If American composers learned from their European colleagues during the 19th century, the situation may have reversed during the 20-th century. With the development of film and recording industry, American jazz, pop, rock and other styles have reached audiences and influenced contemporary music worldwide and composers such as Aaron Copland, Philip Glass, Elliot Carter and others have become admired and imitated outside the United States. In 1999, John Adams, known for his opera Nixon in China, wrote a major work based on the Nativity, titled El Nino, for the 2000 premiere in France.


CD Cover Illustration For El Nino by John Adams 

His opera-oratorio is a Nativity story told from a woman's point of view. It expresses the misery and pain of labor, the uncertainty and doubt of pregnancy and the mixture of supreme happiness and inexplicable emptiness that sometimes follows delivery. In addition to the biblical text, Adams uses other sources, including British medieval mystery plays and some anonymous English texts. One third of the El Nino text is in Spanish, based mainly on the work of female poets from Mexico.

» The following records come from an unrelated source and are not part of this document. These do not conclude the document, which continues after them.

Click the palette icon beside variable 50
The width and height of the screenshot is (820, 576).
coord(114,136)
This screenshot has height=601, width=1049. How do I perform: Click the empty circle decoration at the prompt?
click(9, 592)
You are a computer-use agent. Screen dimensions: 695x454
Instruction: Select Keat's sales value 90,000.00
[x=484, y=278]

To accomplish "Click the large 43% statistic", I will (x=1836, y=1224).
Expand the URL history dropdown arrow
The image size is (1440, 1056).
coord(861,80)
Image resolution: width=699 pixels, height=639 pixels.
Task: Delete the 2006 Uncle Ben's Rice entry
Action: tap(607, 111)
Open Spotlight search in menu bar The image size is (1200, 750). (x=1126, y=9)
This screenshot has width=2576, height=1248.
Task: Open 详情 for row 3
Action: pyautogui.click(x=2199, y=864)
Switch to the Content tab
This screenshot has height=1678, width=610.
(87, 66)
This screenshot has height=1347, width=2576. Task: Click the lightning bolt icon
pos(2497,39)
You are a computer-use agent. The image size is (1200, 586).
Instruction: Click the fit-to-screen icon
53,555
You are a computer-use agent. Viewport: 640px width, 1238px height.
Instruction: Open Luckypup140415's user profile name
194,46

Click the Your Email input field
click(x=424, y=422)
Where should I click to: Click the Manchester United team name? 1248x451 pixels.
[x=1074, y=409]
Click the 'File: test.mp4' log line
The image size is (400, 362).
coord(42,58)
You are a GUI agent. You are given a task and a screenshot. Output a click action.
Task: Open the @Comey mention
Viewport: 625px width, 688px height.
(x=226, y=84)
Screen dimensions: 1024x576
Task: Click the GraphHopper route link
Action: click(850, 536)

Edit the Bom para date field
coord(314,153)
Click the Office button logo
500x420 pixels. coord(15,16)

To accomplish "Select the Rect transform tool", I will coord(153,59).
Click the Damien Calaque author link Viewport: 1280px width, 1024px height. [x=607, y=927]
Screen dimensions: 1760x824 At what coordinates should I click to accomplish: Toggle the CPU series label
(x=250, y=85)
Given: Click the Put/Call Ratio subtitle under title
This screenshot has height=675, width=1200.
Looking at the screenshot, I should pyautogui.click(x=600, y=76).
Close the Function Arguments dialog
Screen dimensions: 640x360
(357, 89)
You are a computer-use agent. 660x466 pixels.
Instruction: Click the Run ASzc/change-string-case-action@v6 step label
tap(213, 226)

https://www.youtube.com/watchv=byfDs7UgHqw

You are hardly likely to hear these tunes on your next Christmas shopping trip, but you don't have to look for them in the Library of Congress either.  The Seegers family of folklorists have collected and recorded many of these old jewels and there are recordings by Paul Hillier's group His Majestie's Clerkes.  You may also run into some older ones that have disappeared from mass market store shelves.